──────── GIVEN RECORDS

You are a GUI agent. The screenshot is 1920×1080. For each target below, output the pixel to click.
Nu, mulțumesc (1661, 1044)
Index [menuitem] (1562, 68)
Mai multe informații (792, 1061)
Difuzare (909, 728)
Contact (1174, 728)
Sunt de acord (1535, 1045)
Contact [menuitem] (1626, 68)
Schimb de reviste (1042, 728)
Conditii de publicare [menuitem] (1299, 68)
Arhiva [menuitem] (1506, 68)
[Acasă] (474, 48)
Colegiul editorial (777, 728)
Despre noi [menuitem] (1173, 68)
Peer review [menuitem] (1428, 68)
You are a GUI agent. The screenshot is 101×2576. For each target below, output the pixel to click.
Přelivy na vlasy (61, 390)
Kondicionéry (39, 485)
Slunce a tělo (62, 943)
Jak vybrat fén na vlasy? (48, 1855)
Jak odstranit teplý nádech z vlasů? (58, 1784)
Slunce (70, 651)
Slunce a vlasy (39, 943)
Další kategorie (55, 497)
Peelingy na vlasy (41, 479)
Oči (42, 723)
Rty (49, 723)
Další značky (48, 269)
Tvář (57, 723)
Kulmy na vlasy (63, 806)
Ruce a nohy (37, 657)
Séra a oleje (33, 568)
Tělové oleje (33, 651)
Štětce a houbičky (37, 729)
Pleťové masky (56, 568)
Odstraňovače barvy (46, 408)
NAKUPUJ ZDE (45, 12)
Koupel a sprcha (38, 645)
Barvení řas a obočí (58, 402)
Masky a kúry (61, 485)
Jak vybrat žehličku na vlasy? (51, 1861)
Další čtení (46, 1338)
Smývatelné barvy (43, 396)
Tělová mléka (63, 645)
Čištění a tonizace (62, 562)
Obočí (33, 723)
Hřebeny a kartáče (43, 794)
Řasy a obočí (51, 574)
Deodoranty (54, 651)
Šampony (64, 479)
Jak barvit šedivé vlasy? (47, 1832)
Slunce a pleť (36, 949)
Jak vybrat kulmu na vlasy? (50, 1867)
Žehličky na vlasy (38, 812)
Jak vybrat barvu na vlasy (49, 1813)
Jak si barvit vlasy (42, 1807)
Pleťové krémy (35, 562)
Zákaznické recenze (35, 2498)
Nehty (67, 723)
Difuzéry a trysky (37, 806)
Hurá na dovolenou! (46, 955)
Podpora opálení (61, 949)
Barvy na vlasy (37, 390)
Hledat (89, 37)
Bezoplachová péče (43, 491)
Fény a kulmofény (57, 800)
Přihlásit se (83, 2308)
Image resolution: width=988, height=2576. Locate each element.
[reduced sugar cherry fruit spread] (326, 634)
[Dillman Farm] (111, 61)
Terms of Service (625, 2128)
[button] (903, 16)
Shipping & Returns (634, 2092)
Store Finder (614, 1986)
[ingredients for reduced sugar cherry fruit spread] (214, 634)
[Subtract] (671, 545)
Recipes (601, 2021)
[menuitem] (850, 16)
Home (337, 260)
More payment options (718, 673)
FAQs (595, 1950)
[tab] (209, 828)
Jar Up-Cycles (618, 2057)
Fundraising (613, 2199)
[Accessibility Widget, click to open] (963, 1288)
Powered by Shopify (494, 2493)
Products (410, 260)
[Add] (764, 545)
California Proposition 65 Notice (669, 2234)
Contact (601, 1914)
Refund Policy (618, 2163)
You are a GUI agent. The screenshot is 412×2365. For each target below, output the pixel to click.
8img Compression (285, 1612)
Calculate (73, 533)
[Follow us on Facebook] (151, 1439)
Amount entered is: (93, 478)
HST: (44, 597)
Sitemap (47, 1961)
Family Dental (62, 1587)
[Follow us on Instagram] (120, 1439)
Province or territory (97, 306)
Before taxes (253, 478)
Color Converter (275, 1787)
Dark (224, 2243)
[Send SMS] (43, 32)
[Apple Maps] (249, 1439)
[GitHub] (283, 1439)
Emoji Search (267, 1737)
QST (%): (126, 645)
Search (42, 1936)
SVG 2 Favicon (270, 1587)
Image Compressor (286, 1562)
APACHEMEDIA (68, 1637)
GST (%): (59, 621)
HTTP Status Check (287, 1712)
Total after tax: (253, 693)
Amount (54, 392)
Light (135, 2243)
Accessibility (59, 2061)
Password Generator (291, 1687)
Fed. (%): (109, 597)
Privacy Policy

────────────────

Only lines holding the word "Follow" belong in the answer; copy all of them from the records.

> _PROBLEM SOLUTION_
[Follow us on Facebook] (151, 1439)
[Follow us on Instagram] (120, 1439)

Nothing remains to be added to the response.